Tra conflittualità e veti reciproci di partiti, partitini, partitucci, spesso
interrotti solo dalla caduta di governi traballanti per mancanza di maggioranze
solide, l’iter del sistema che si sta cercando di superare diventava spesso un
ping-pong senza fine. Come ricorda Renzi in 70 anni di repubblica i governi
sono stati 63. Da questo nasce una legge elettorali come l’Italicum che punta alla governabilità.
A proposito di legge elettorale, secondo il professore, se
ne parla troppo. Meglio ancora, è in atto l’assurdità di mettere insieme due cose
slegate tra loro quando si affronta il tema referendario. Da una parte c’è una
legge elettorale, già in atto per la Camera, nata dopo la bocciatura del Porcellum da parte
della Corte Costituzionale, disegnata per garantire la governabilità col premio
di maggioranza e la rappresentanza, con l’eventuale ballottaggio. Dall’altra
c’è una riforma della seconda parte della Costituzione sulla quale saremo
chiamati a decidere.
L’altro punto è quello riguardante gli enti locali, Province
e Regioni.

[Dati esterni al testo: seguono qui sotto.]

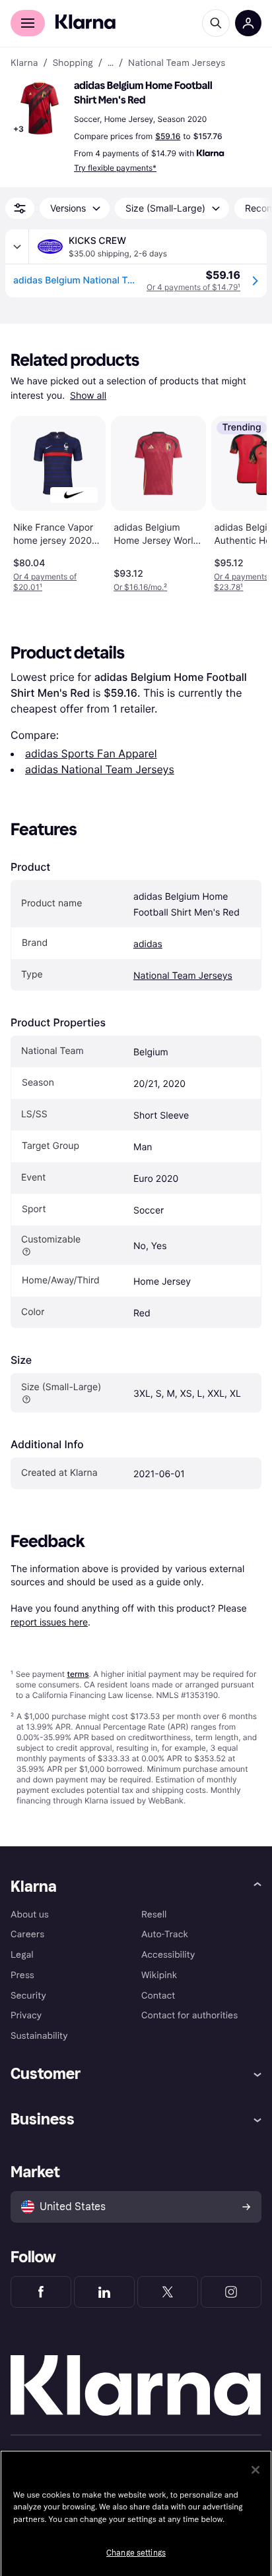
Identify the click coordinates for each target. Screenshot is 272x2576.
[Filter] (19, 208)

Le Province saranno definitivamente abolite, insieme allo Cnel,
Consiglio Nazionale dell’Economia e del Lavoro, ente inutile e improduttivo. Un
poltronificio per sindacalisti, imprenditori ed “ esperti” . Solo un costo per
il contribuente. Le Regioni, invece, saranno ridimensionate per funzioni,
superando l’attuale confusione nel rapporto tra enti Stato e Regioni prodotta dalla riforma del
titolo V della Costituzione.
E all’argomento che la classe politica “ peggiore”, quella
regionale finirà nel nuovo Senato, cosa obietta il professore Clementi? “ Spetta alle Regioni recuperare la
legittimità perduta. Quella di Renzi non è una riforma contro le Regioni.
Tutt’altro, se sapranno governare e manderanno la gente giusta al Senato,
premiando il merito, avranno più forza di quanta ne hanno ora” .
L’incontro è andato per le lunghe. Sintetizzarlo non è
facile, ma ci provo. Con la riforma il Senato sarà ridotto da 315 componenti a
100: 74 consiglieri regionali, 21
sindaci, 5 nominati dal Capo dello Stato per 7 anni. Questo consentirà alle
istituzioni territoriali di concorrere alla funzione legislativa in alcuni casi specifici indicati dal comma 1
dell’art.70 e di partecipare alle decisioni dirette alla formazione e
all’attuazione delle politiche dell’Ue e dei suoi atti normativi, permettendo
la verifica dell’impatto delle stesse sui territori.
Materie come energia,
grandi infrastrutture strategiche, politiche attive e grandi reti di trasporto,
oggi bloccate da contenziosi dovuti alla
confusione tra competenze legislative concorrenti, torneranno di competenza
statale. Insomma, si darà maggiore certezza del diritto. “ Far capire a chi spetta la responsabilità
decisionale, con trasparenza e chiarezza, è la grande sfida delle democrazie
moderne, chiamate a rispondere con velocità ai bisogni collettivi”, è il
pensiero del giovane costituzionalista.
Il terzo punto, forse quello essenziale, è quello della
semplificazione complessiva del sistema. Una volta che l’architettura
istituzionale, con l’abolizione delle province e la razionalizzazione del
procedimento legislativo, sarà stata ridotta e semplificata, sarà possibile
ridurre la decretazione d’urgenza e il programma di governo potrà essere
realizzato con pochi disegni di legge essenziali. La riforma rimette al centro
il rapporto eletto-elettore, valorizzando l’indirizzo politico scelto dagli
elettori.
Quello di mercoledì scorso è uno dei primi appuntamenti
reatini nato per spiegare le ragioni del Sì. Ce ne saranno altri a sostegno del
No. Ai cittadini, questa volta, come non mai, spetta la responsabilità di
andare al voto sapendo che si sta giocando una carta importante per il futuro
del paese.
Nei prossimi mesi occorrerà tornare sul tema con sempre
maggiori approfondimenti. Per ora chiudo con le parole di Giorgio Napolitano “
Se la riforma del Senato non passerà, quella sarà la fine di ogni speranza di
rinnovamento della democrazia italiana “. E con quelle dell’attuale presidente
Mattarella sulla infinite polemiche e la proposta di spacchettamento avanzata
dai miei amici radicali :” Certi dibattiti su data
e spacchettamento sono talmente surreali da sembrare la caccia ai
pokemon”. L’ironia, certe volte, è l’unica risposta possibile.